Application inspection is performed on the following protocols/applications (PIX/ASA versions older than 7.1 may not support all of these applications):
• ctiqbe This inspection allows for Cisco IP Softphone and other Cisco Telephony Application Programming Interface/Java Telephony Application Programming Interface (TAPI/JTAPI) applications to work across the firewall.
• dns This inspection allows you to define the maximum Domain Name System (DNS) length. The default value is 512, which can cause issues with some Microsoft DNS servers (http://support.microsoft.com/kb/828263).
• esmtp This inspection enables you to define the commands that will be allowed for SMTP and ESMTP applications functioning across the firewall. Microsoft Exchange servers can experience problems with certain ESMTP inspection configurations (http://support.microsoft.com/?kbid=895857).
• ftp This inspection will prepare secondary channels for FTP data transfer, track the FTP command-reference sequence, and generate and audit trail and NAT-embedded IP addresses.
• gtp This inspection performs application inspection for the GPRS Tunneling Protocol (GTP) that is used for providing secure access over wireless networks.
• h323 This inspection provides support for H.323-compliant applications such as Cisco CallManager and VocalTec Gatekeeper. This allows it to NAT embed IP addresses and dynamically allocate negotiated connections over different ports than the initial connection was established.
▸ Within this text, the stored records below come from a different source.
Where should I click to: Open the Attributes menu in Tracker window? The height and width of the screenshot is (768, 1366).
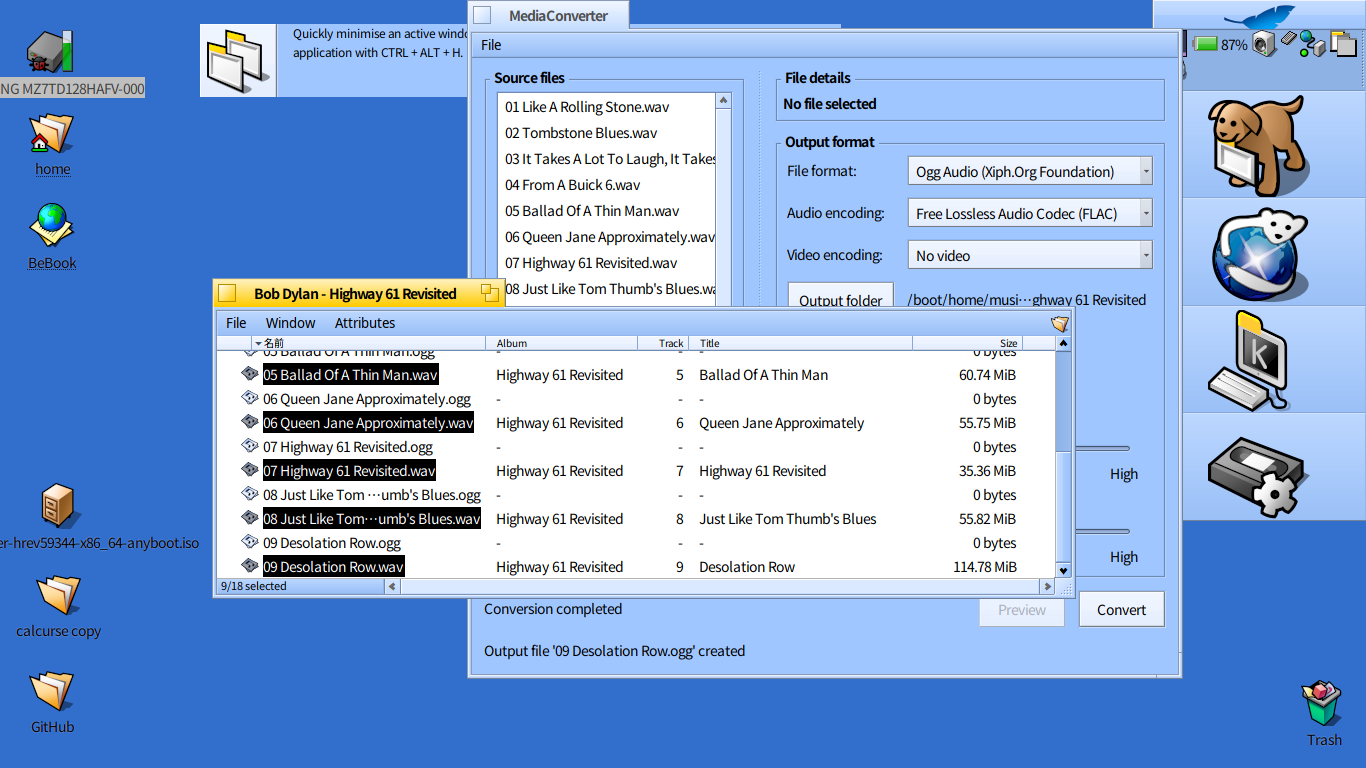coord(364,323)
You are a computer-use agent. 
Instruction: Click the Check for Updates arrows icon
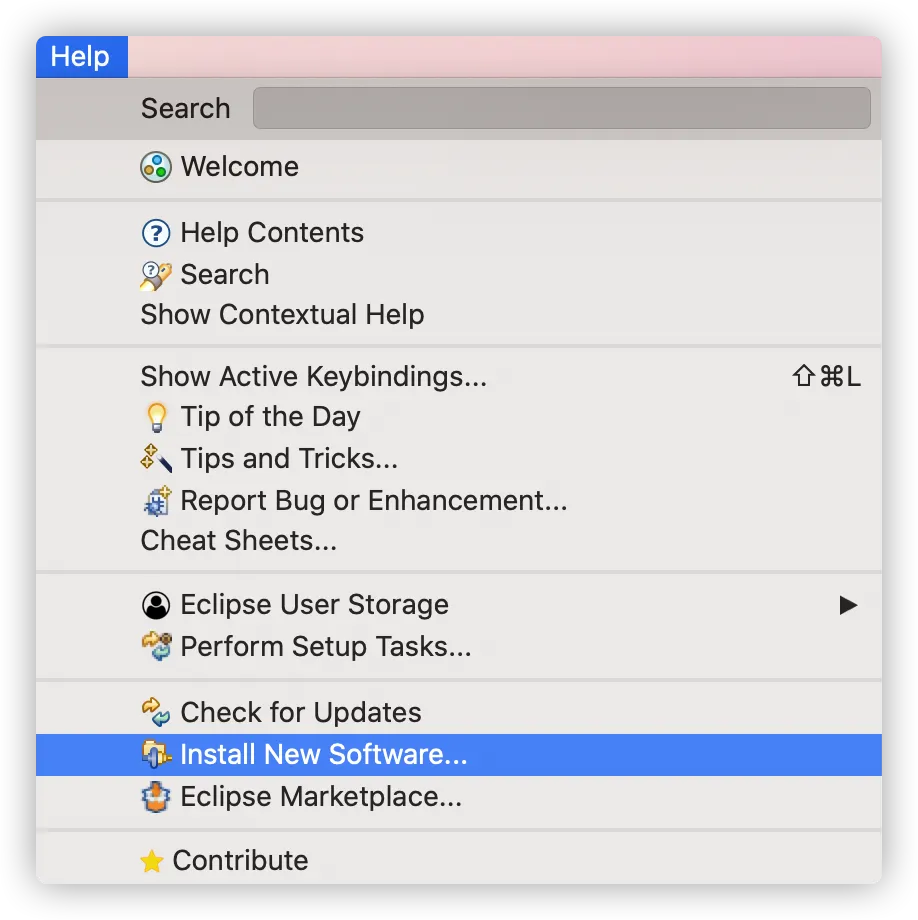point(156,713)
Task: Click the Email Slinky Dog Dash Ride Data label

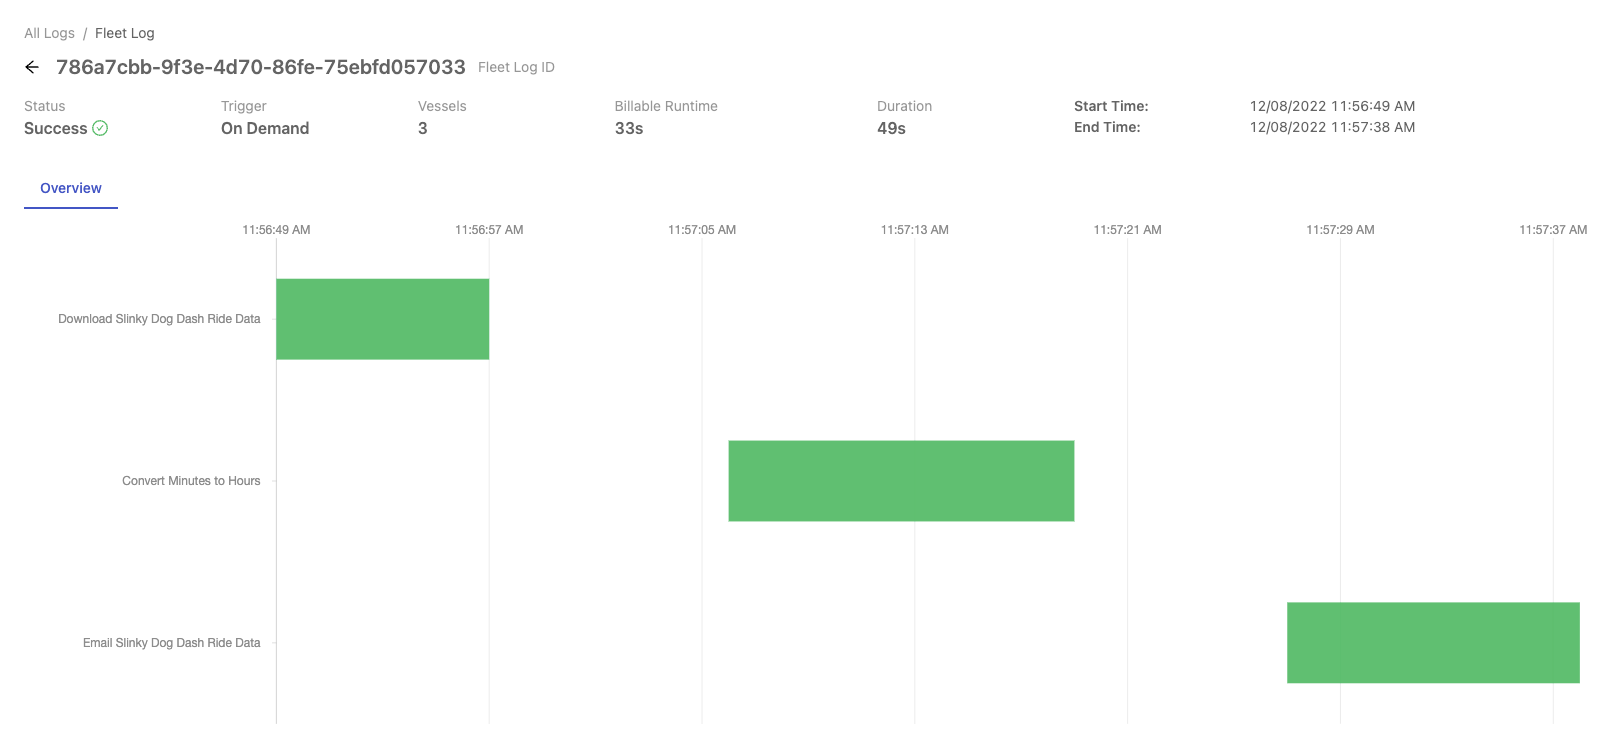Action: pyautogui.click(x=171, y=643)
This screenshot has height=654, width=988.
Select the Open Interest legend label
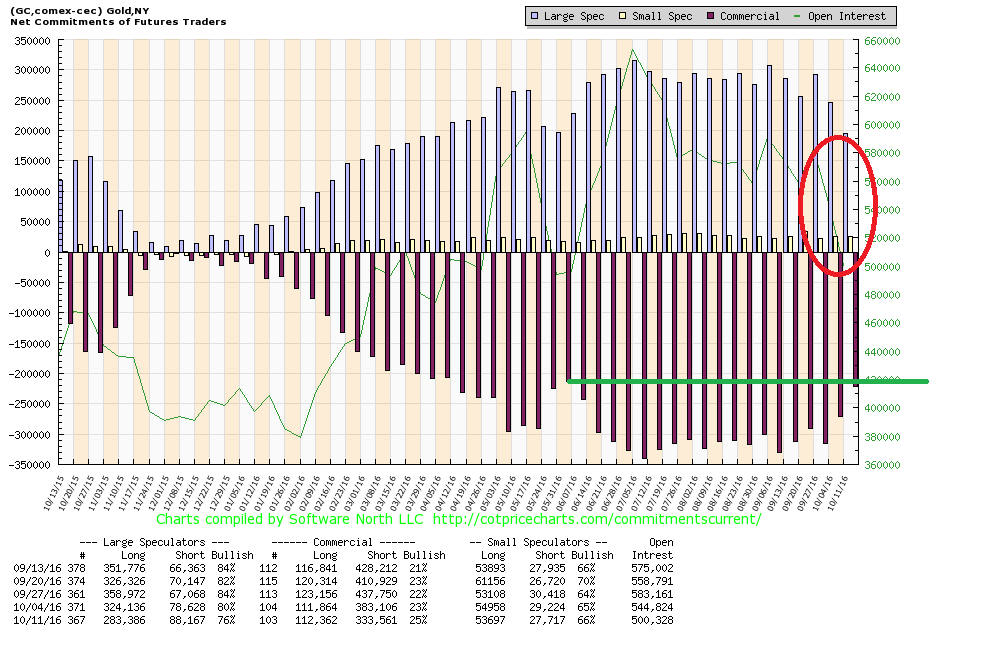(849, 16)
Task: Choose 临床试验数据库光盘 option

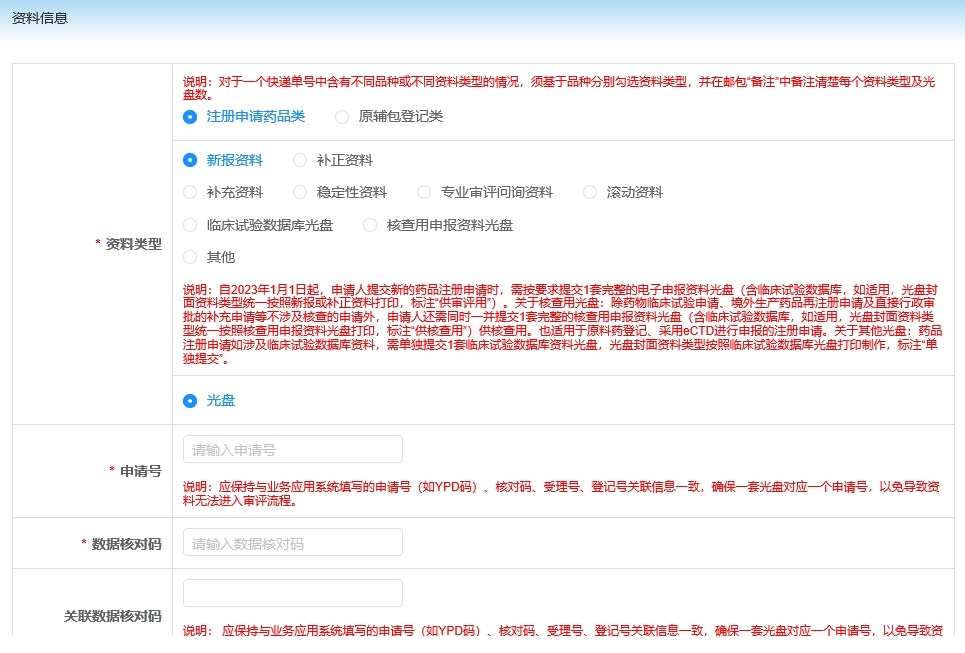Action: (188, 224)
• http This inspection provides for enhanced HTTP inspection (for example, ensuring compliance with RFC 2616). It also allows the firewall to use URL screening through third-party content-filtering software such as Websense or Secure Computing. Finally, it provides for the ability to perform Java and ActiveX filtering.
• icmp This inspection allows the firewall to perform stateful inspection of ICMP traffic in a manner similar to how TCP and UDP traffic are inspected (for example, by ensuring that only one response is generated for one request and that the sequence numbers used are correct). Without this command, it is recommended that ICMP traffic not be permitted through the firewall.
• icmp error This inspection allows the firewall to create xlates for intermediate hops that send ICMP error message.
• ils This inspection provides NAT support for Microsoft NetMeeting, SiteServer, and Active Directory products that use Lightweight Directory Access Protocol (LDAP) to communicate with an Internet Locator Server (ILS).
• mgcp This inspection is used to support Call Agent and other media gateways.
• netbios This inspection performs inspection of NetBIOS traffic on UDP ports 137 and 138.
• pptp This inspection inspects PPTP protocol packets and dynamically creates the generic routing encapsulation (GRE) connections and xlates required to permit the PPTP traffic.
• rsh This inspection allows for RSH clients and servers to negotiate port numbers for communications with each other.
• rtsp This inspection allows the firewall to permit RTSP packets such as those used by RealAudio, RealNetworks, Apple QuickTime 4, RealPlayer, and Cisco IP/TV.
• sip This inspection is used to allow SIP Voice over IP (VoIP) calls to function through the firewall by allowing the dynamic embryonic connections required by SIP to be created.
• skinny This inspection is used to allow Skinny Client Control Protocol (SCCP) VoIP services to function through the firewall.
• snmp This inspection is used to implement SNMP inspection in conjunction with the use of the snmp-map command. You can also use this inspection to change the ports that SNMP is listening on.
• sqlnet This inspection is used to ensure that the data stream for Oracle applications is consistent on either side of the firewall and inspects the packets to determine which embedded ports need to be opened for SQL*Net Version 1.
• sunrpc This inspection can be used to change the port that the firewall is listening for Sun Remote Procedure Call (RPC) traffic and allows for the creation of dynamic ports that are required for Sun RPC communications.
• tftp This inspection is used to create the dynamic connections and translations required to facilitate TFTP file transfers.
• xdmcp This inspection is used to allow the dynamic connections and X Window System sessions required to permit X Display Manager Control Protocol (XDMCP) communications.